Could you do something like create a daily reservation for 8 hours that starts 
at 9am, or whatever times work for you like the following untested command:

scontrol create reservation starttime=09:00:00 duration=8:00:00 nodecnt=1 
flags=daily ReservationName=daily

Daily option at https://slurm.schedmd.com/scontrol.html#OPT_DAILY

Some more possible helpful documentation at 
https://slurm.schedmd.com/reservations.html, search for "daily".

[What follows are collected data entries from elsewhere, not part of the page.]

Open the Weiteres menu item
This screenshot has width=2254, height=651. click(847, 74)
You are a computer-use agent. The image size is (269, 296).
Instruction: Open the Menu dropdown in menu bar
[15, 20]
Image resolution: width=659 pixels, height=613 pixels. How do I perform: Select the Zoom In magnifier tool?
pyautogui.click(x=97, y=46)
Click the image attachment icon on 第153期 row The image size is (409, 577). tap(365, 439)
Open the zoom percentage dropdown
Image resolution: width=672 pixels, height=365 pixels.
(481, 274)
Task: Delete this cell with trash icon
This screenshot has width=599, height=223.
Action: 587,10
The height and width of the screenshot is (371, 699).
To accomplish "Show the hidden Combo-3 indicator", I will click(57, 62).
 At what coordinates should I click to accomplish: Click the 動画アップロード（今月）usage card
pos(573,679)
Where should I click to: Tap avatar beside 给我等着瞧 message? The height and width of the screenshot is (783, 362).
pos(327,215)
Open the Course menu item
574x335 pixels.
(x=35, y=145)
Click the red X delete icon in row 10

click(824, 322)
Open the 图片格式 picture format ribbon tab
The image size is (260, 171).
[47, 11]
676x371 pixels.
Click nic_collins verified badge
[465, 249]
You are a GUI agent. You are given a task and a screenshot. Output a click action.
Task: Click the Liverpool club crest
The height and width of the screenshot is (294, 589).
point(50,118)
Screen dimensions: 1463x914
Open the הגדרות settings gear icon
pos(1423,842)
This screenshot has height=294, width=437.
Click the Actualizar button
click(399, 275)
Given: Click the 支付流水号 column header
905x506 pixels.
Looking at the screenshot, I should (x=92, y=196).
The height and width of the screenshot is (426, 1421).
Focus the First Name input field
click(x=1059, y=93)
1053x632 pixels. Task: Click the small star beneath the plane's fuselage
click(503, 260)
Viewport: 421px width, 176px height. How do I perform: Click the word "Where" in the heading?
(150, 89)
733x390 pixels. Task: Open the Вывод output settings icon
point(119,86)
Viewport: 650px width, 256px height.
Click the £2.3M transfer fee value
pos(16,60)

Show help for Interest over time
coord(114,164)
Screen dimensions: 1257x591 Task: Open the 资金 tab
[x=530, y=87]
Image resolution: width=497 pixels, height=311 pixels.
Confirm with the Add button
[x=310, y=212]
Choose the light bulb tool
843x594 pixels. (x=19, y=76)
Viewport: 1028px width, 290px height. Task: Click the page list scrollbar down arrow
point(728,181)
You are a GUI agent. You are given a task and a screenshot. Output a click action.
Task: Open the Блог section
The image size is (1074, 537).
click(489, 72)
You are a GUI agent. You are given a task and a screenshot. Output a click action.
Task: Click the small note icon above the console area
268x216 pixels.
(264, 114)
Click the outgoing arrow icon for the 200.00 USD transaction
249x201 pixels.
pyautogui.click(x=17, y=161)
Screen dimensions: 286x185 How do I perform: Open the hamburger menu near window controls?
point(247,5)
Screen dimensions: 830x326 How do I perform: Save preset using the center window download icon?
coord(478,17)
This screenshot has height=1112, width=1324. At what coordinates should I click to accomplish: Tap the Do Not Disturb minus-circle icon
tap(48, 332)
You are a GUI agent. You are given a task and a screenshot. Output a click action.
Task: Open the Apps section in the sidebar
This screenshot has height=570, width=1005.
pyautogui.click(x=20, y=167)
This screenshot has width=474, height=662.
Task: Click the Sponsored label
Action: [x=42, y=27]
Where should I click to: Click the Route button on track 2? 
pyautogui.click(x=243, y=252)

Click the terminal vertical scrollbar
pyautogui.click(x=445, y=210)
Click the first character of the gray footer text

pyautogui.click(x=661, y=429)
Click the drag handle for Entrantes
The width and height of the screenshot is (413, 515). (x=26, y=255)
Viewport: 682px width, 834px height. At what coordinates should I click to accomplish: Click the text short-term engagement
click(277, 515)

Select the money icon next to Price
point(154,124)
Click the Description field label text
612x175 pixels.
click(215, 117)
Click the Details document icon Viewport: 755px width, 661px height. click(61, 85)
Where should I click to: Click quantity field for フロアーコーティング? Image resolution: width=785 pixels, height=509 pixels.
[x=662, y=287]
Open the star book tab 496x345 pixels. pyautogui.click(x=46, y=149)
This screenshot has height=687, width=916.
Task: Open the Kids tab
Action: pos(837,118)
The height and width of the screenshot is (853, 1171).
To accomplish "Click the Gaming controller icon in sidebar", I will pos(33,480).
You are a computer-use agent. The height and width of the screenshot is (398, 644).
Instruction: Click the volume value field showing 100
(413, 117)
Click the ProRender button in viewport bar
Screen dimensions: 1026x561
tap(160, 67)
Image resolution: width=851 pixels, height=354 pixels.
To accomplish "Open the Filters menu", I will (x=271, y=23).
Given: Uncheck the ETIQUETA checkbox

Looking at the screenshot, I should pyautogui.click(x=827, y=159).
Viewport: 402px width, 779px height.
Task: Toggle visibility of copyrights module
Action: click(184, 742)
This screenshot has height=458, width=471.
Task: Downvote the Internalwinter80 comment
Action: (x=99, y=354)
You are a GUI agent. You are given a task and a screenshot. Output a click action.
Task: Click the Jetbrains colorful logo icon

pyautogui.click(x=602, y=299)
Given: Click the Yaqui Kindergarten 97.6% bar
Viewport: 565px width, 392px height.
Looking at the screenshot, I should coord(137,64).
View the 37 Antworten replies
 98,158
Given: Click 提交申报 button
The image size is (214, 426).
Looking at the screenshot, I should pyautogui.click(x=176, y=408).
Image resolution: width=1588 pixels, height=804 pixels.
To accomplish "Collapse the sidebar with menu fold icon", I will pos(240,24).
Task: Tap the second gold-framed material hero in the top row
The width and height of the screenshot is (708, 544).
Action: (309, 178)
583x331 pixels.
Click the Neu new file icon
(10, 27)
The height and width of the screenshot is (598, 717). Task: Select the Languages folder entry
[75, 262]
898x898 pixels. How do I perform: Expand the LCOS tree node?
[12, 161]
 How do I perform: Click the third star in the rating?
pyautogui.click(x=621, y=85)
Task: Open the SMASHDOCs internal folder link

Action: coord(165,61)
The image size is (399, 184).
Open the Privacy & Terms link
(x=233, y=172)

My idea being that jobs can only run in that reservation, (that would have to 
be configured separately, not sure how from the top of my head), which is only 
active during the times you want the node to be working. So the cronjob that 
hibernates/shuts it down will do so when there are no jobs running. At least in 
theory.

Hope that helps.

Sean

---
Sean McGrath
Senior Systems Administrator, IT Services

________________________________
From: slurm-users 
<slurm-users-boun...@lists.schedmd.com<mailto:slurm-users-boun...@lists.schedmd.com>>
 on behalf of Analabha Roy 
<hariseldo...@gmail.com<mailto:hariseldo...@gmail.com>>
Sent: Tuesday 7 February 2023 10:05
To: Slurm User Community List 
<slurm-users@lists.schedmd.com<mailto:slurm-users@lists.schedmd.com>>
Subject: Re: [slurm-users] [External] Hibernating a whole cluster

Hi,

Thanks. I had read the Slurm Power Saving Guide before. I believe the configs 
enable slurmctld to check other nodes for idleness and suspend/resume them. 
Slurmctld must run on a separate, always-on server for this to work, right?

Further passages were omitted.